15. Tapi aku masih berdiri

124 21 2
                                    

Rembulan mendarat dengan selamat di darat bersama aku yang dipangsu oleh Lim di atas pelana. Setelah terbang mengelilingi cakrawala beberapa menit, Lim memerintahkan naganya yang berwarna putih itu untuk turun. Kami bertiga mendarat dengan selamat di halaman rumahku. Saat kami turun, aku melihat naga hitam yang sedikit lebih besar dari ukuran Rembulan tertidur tak jauh dari rumahku.

Setelah turun dari atas naga dibantu oleh Lim, aku yang saat itu masih berusia tujuh tahun bertanya, "Aku ingin menaiki naga itu juga."

Naga hitam itu namanya adalah, Pudar. Naga itu merupakan naga milik Laksana. Pudar sedikit lebih besar ukurannya ketimbang ukuran tubuh Rembulan, usianya pun lebih tua dari naga putih milik Lim. Jika aku diperbolehkan dekat dengan Rembulan, lain hal dengan Pudar. Lim atau Laksana sendiri melarangku untuk dekat-dekat dengan naga hitam itu.

Lim menggerakkan jarinya. "Peraturan lama masih sama. Kamu tidak boleh dekat-dekat dengannya."

Aku bertanya, "Tapi, kenapa? Aku boleh dekat dengan Rembulan, tapi kenapa aku tidak boleh dekat dengan Pudar. Aku ingin berkenalan dengannya."

Belum sempat Lim menjawab, si pemilik naga sudah keluar dari dalam rumahku. Laksana menuruni beranda sambil tersenyum. Dia menyapaku sambil berkata, "Bagaimana rasanya naik naga, Tuan Puteri?"

Aku menjawab dengan antusias. "Rasanya... aku tidak tahu bagaimana aku bisa mengungkapkannya. Tapi aku senang."

Laksana terkekeh, mengacak rambutku. "Kamu adalah aku yang ditanya saat pertama kali menaiki naga. Memang betul, sulit diungkapkan bagaimana rasanya. Tidak ada yang tahu bagaimana rasanya naik naga sebelum orang itu merasakannya sendiri."

Aku yang saat itu masih kecil hanya tertawa. "Kapan kamu mengajak aku menaiki naga hitam itu?"

Laksana mendadak terdiam, dia menatap Lim sebelum berkata, "Kamu belum lupa dengan peraturan yang kita buat, kan?"

Aku cemberut. "Tidak boleh dekat-dekat dengan Pudar."

"Tepat sekali." Laksana menggandengku masuk ke dalam rumah, diikuti Lim di belakang. "Mungkin kamu bisa dekat dengan Rembulan, tapi tidak dengan Pudar. Dia bukan naga yang ramah seperti naga milik Lim. Pudar itu ganas dan sadis, dia tidak bisa diganggu dan tidak bisa percaya pada orang selain diriku. Dia bisa menyakitimu, meski ada aku di dekatmu."

"Maksudmu... aku akan dimakan olehnya?"

Laksana terdiam. "Lebih buruk dari itu."

Blak-blakan, Lim menjawab di belakang. "Kamu bisa disemburkan oleh api dari mulutnya. Itu jauh lebih menyakitkan daripada dimakan olehnya."

Aku menjadi sedikit takut. "Benar begitu, Laksana?"

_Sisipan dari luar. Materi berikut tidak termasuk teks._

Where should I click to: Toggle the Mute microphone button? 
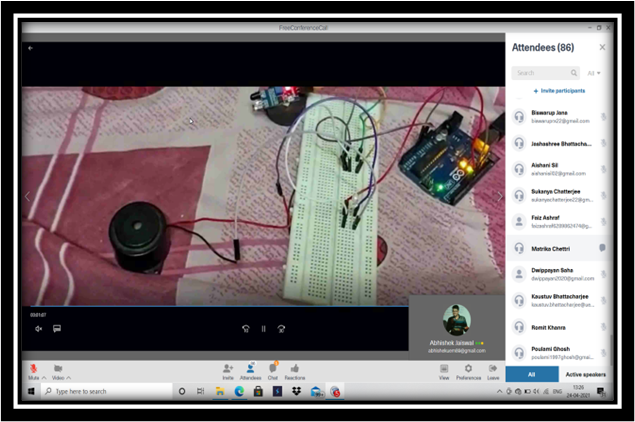click(x=33, y=369)
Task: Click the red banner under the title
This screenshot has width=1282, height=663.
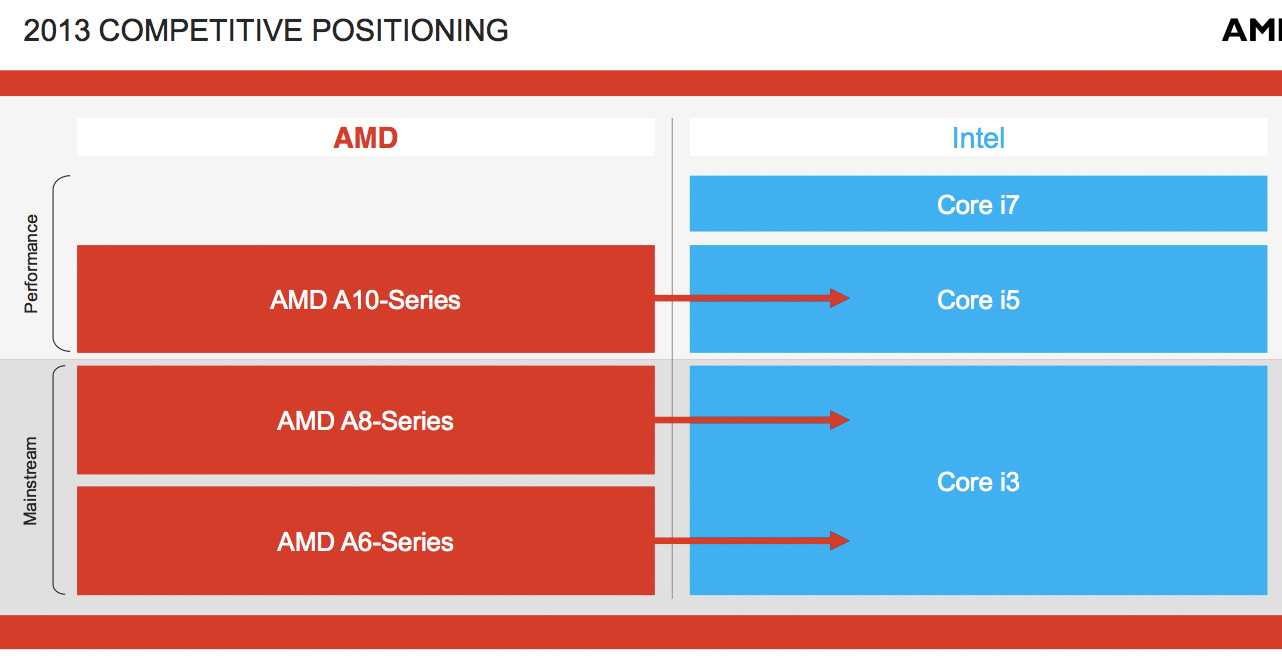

Laksana mengangguk sambil tersenyum.

Mungkin dari ekspresi dan respon yang aku berikan pada Lim dan Laksana, mereka akan percaya. Namun kenyataan yang ada di dalam hatiku berbeda. Aku bukan takut—mungkin ada rasa takut, tapi sedikit. Aku malah penasaran dengan naga hitam yang dipanggil, Pudar. Naga putih milik Lim sudah mengenalku dan dia jinak denganku, namun tidak dengan Pudar. Aku ingin berkenalan dengannya.

Malam itu aku terbangun dari tidurku, aku menoleh ke samping di mana Lim tertidur di sampingku dan Laksana tertidur di tanah beralaskan tikar. Aku haus, lalu dengan hati-hati bergerak untuk mengambil minum. Aku meminum air dari gelas yang terbuat dari tanah merah, lalu berniat kembali tidur.

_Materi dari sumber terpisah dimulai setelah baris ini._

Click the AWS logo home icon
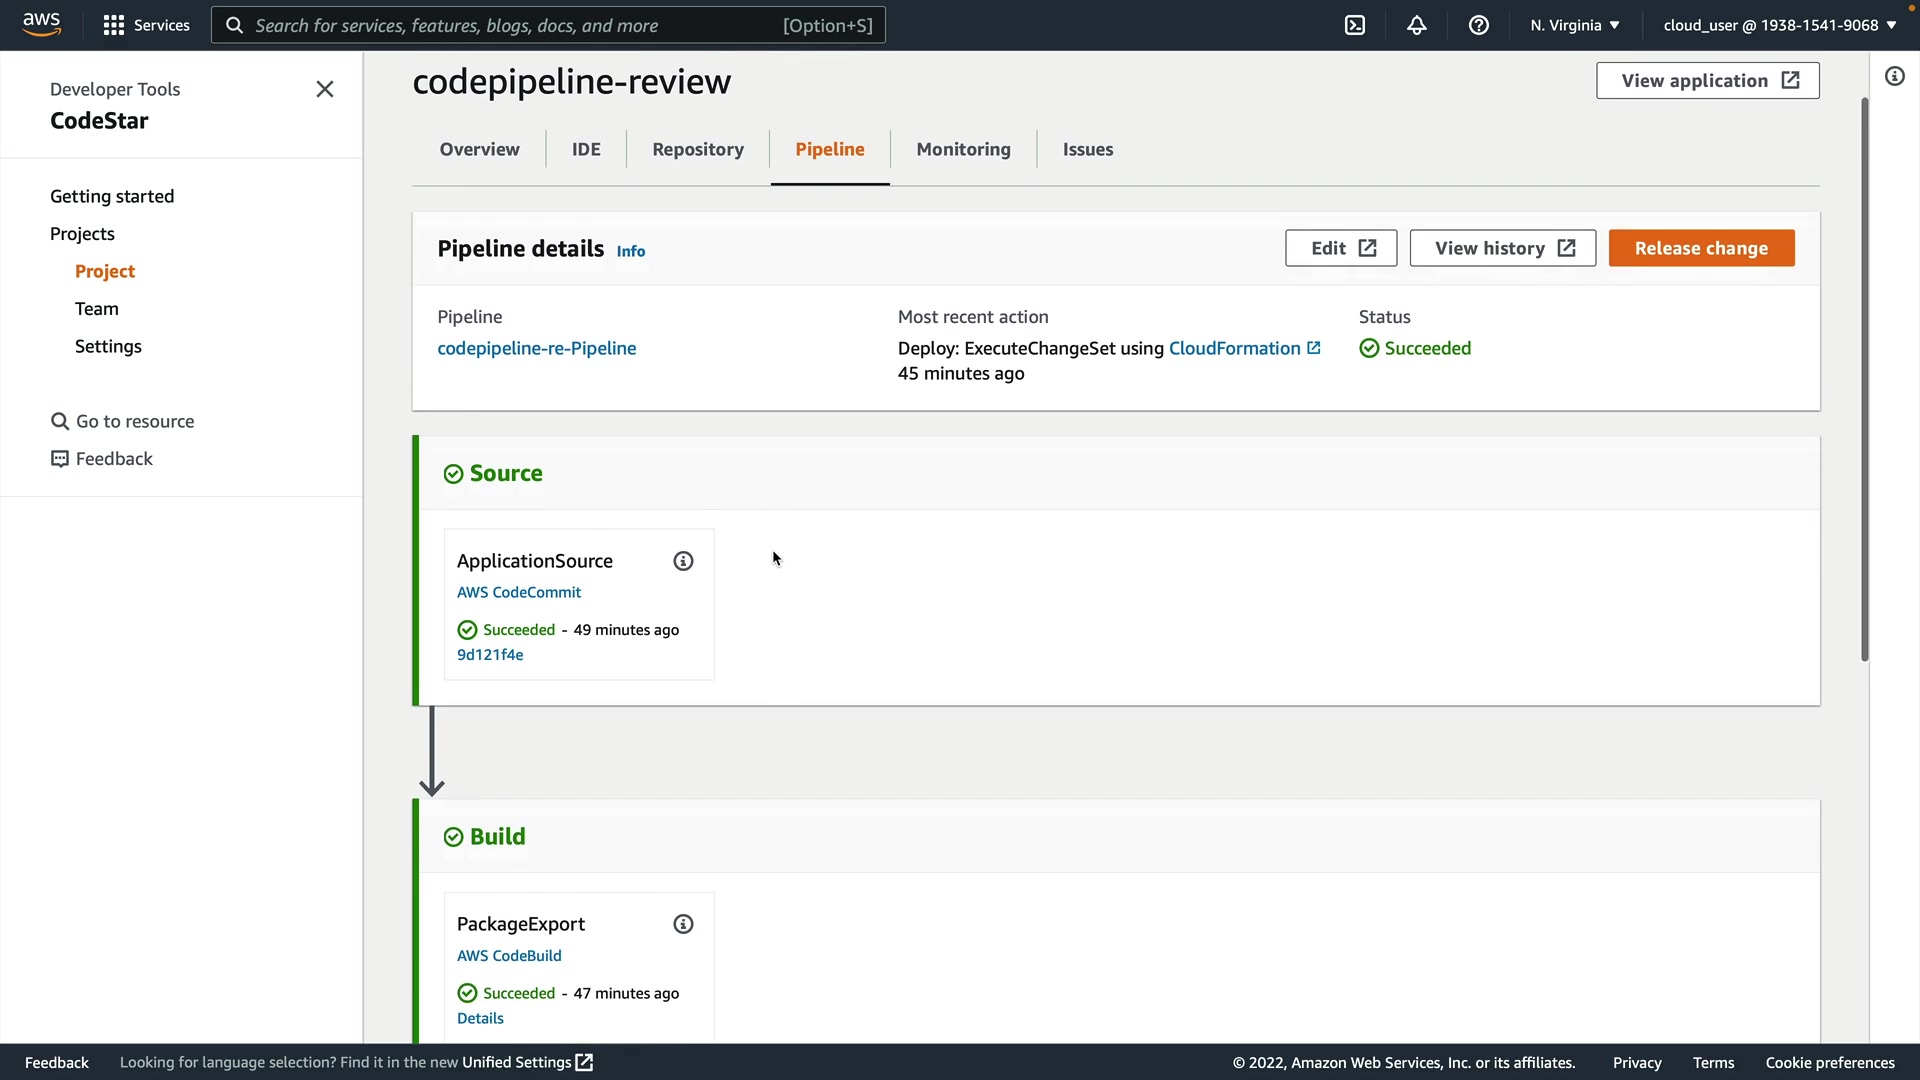The image size is (1920, 1080). click(41, 24)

Namun aku mengurungkan niatku saat melihat jendela rumahku masih terbuka. Aku pun bergerak ke arah sana dan berniat menutup jendela dengan tirai. Namun tanpa sengaja pandanganku jatuh ke arah naga hitam besar di luar sana yang nyaris menutupi rumah kayuku. Naga itu tengah tertidur pulas di sana, sementara naga putih milik Lim tidaka ada di sana entah ke mana.